Truckload capacity tends to tighten during the first week of June, when the annual Roadcheck truck and bus inspection blitz is held across North America. On average, 17 vehicles are inspected every minute, and one in four is found to have at least one out-of-service violation.
This was the first Roadcheck event with the ELD mandate in full effect, and not coincidentally, inspectors were focused on hours-of-service enforcement. Some truckers took a mini-vacation that week.
For instance, the number of available loads on DAT load boards was up 27 percent during the first week of June compared to the previous week, which included the Memorial Day holiday. That’s in line with expectations when you compare a five-day workweek to one with just four business days. Even with the extra day and 27 percent more available loads, the number of truck posts was unchanged week-over-week.

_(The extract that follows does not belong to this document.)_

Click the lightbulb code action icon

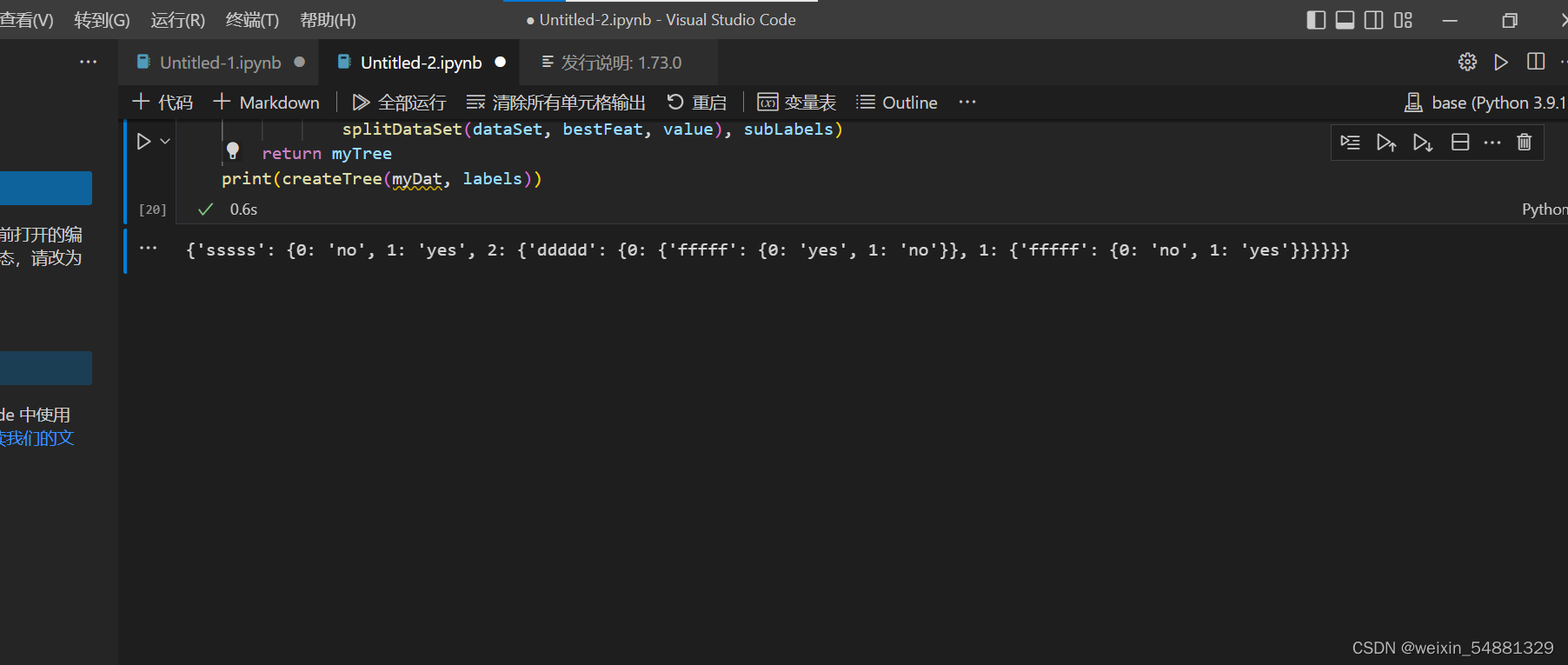click(233, 151)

As a result, national average spot rates were the highest they’ve been since January, when the spot market was first adjusting to the ELD mandate.
By mid-June, spot rates were on track to achieve their highest-ever monthly average. Refrigerated loads averaged $2.70/mile, and there were 12.6 available spot loads for every available truck. Those are national averages—the demand for trucks is higher in areas where produce harvests are coming online.
As we head deeper into the summer, it appears that the capacity crunch isn’t due to truckers taking a holiday. Shippers just have a lot of freight to move—and carriers are getting top-dollar to do it.